Building an accessible website: Auditing your website for accessibility
By: Dave Fearnley | May 1, 2017 | Web accessibility
The reasons for bringing your website in line with the Web Content Accessibility Guidelines (WCAG) 2.0 are well documented. Whatever your rationale for embarking on this worthy task, you will need to assess your current online presence for compliance.
Upgrading the accessibility of your website typically requires these main steps:
- Audit: An assessment or audit of the site in its current state with respect to the WCAG.
- Remediation: The implementation of fixes to address issues discovered by the audit.
- Maintenance: Clear directives for developers and editors that will maintain the accessibility of the site through ongoing maintenance and future development.
In this post we will be concentrating on the first step. You must first determine the scope of the task ahead by performing an audit. This assessment may also expose issues that need attention even in the absence of an accessibility initiative, such as malformed HTML, which is a failure of both the WCAG and web development best practices.
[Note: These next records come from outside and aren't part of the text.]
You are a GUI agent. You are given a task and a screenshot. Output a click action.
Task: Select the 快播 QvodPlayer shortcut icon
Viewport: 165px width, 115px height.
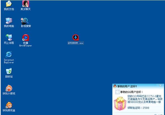pos(26,38)
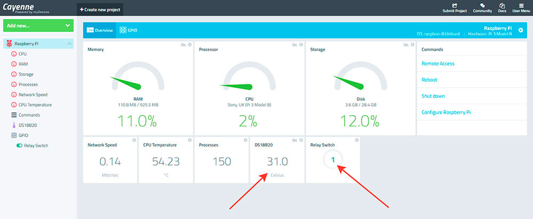Open the Docs icon in header

coord(502,5)
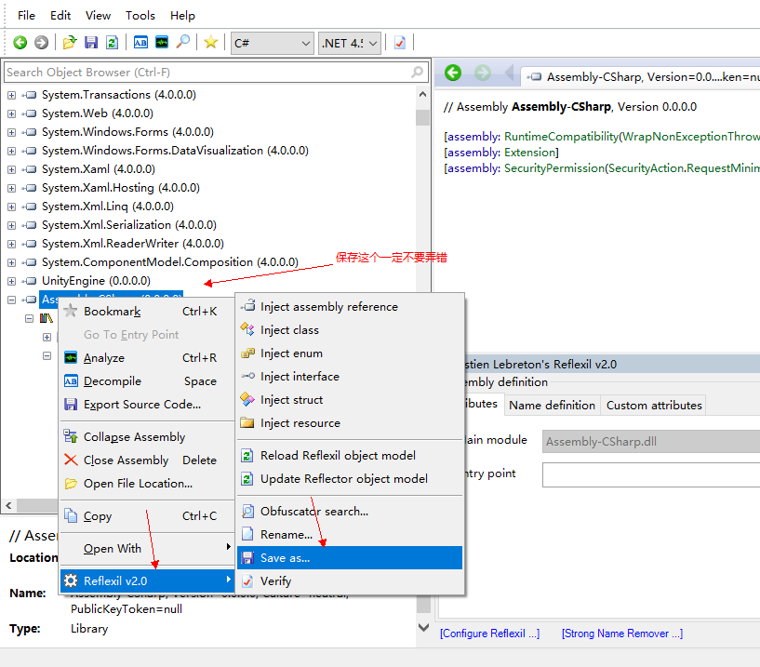
Task: Switch to the Custom attributes tab
Action: point(653,406)
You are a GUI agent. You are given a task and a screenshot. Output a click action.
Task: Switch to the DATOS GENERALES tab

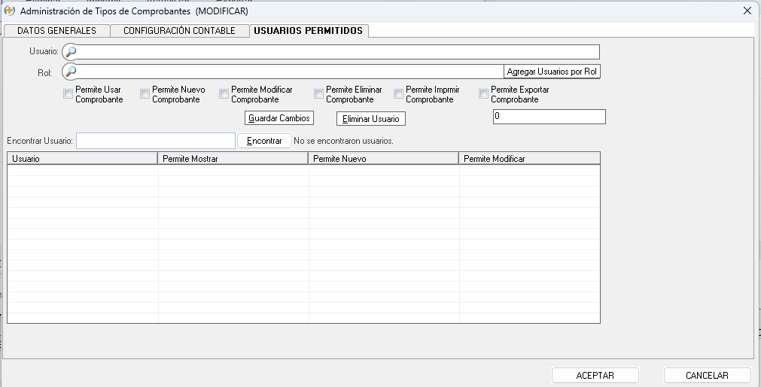(56, 31)
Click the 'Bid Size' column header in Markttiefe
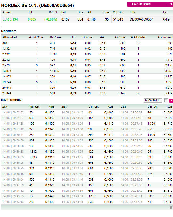173x217 pixels. (55, 37)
You can conduct an audit internally, but as web accessibility can be as much an art as it is a science, it may be prudent to outsource this task to a company with experience in web accessibility auditing and remediation. If you decide to forge ahead on your own, here are some tips to guide you along the way.
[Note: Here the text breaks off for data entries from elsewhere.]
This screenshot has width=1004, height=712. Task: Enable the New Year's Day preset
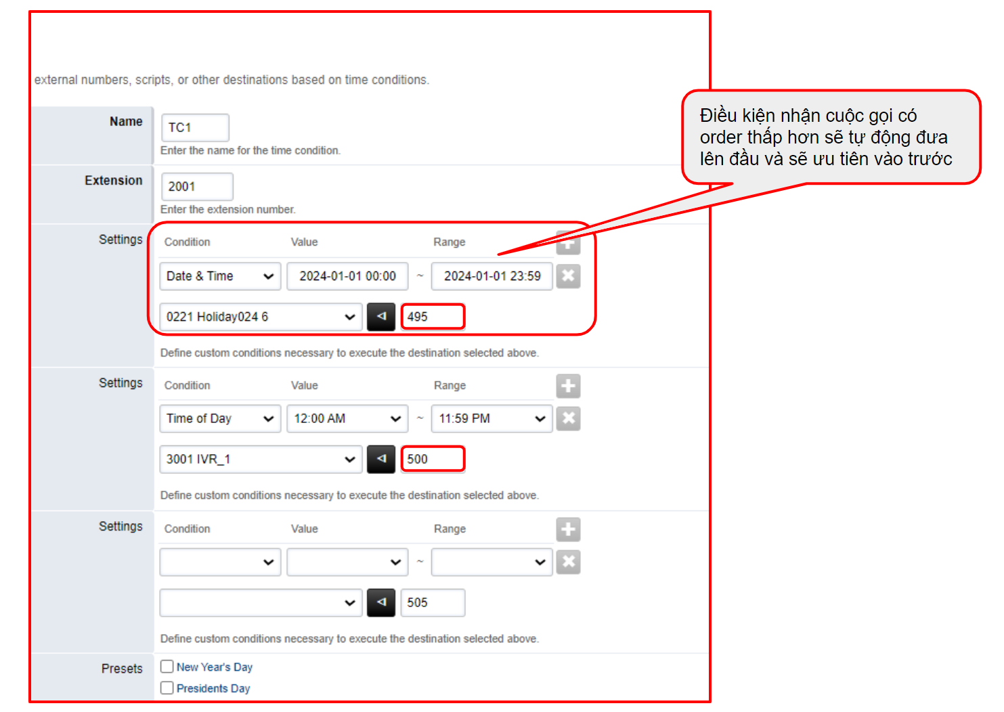[167, 667]
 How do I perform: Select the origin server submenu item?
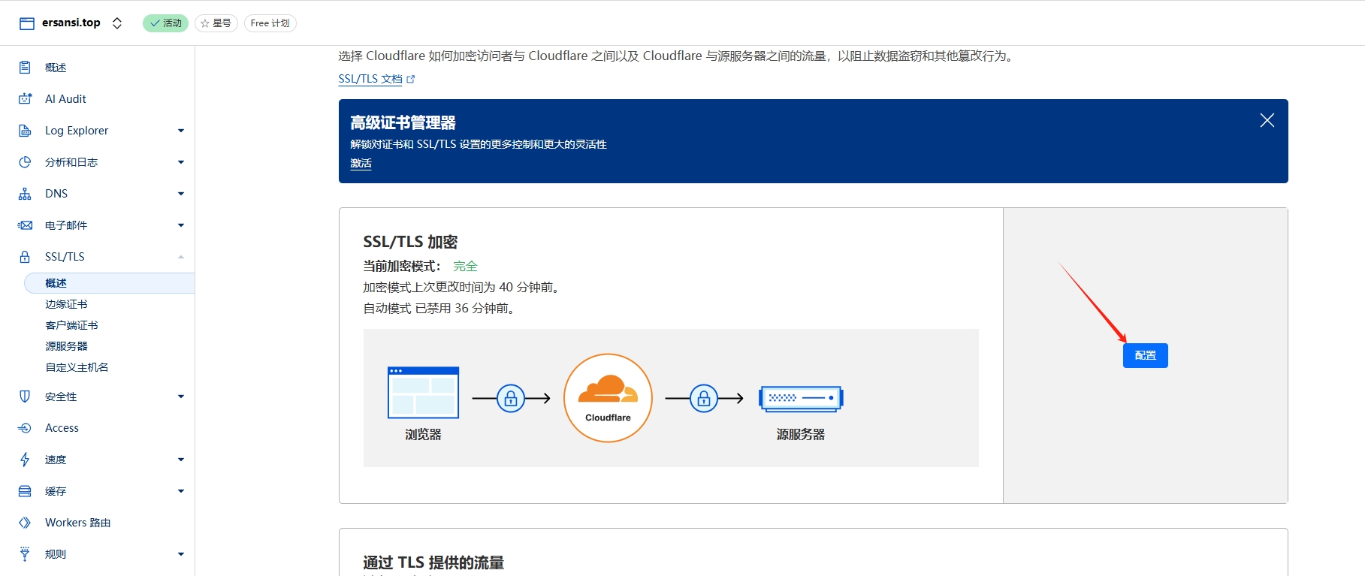tap(66, 346)
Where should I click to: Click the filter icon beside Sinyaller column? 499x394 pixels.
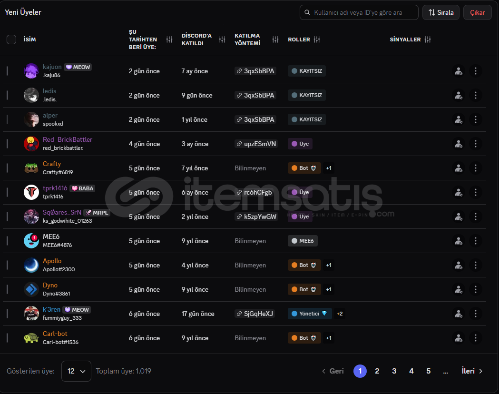(x=428, y=39)
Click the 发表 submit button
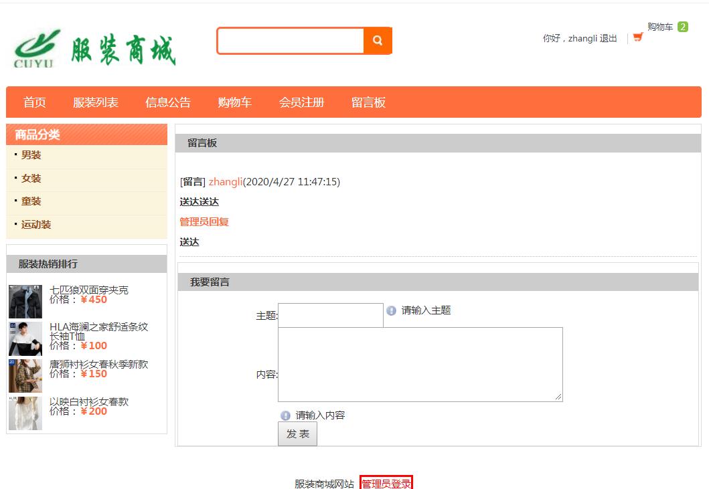The image size is (709, 489). coord(297,433)
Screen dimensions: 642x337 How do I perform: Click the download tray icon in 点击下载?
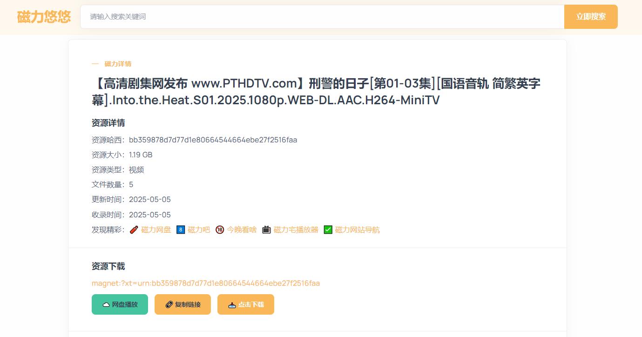pyautogui.click(x=232, y=305)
Before you get started, it’s a good idea to familiarize yourself with the WCAG. Their reference site has the 12 guidelines and 61 success criteria thoroughly documented, and there are also examples of failures to the standard. You can also filter the success criteria for the level of standard you are targeting: A, AA, or AAA. This is valuable as you will need to decide what level of WCAG you are going to pursue before proceeding with your audit. Note that while achieving AAA is a lofty goal, it is virtually unobtainable for all but the most basic and simply formatted sites.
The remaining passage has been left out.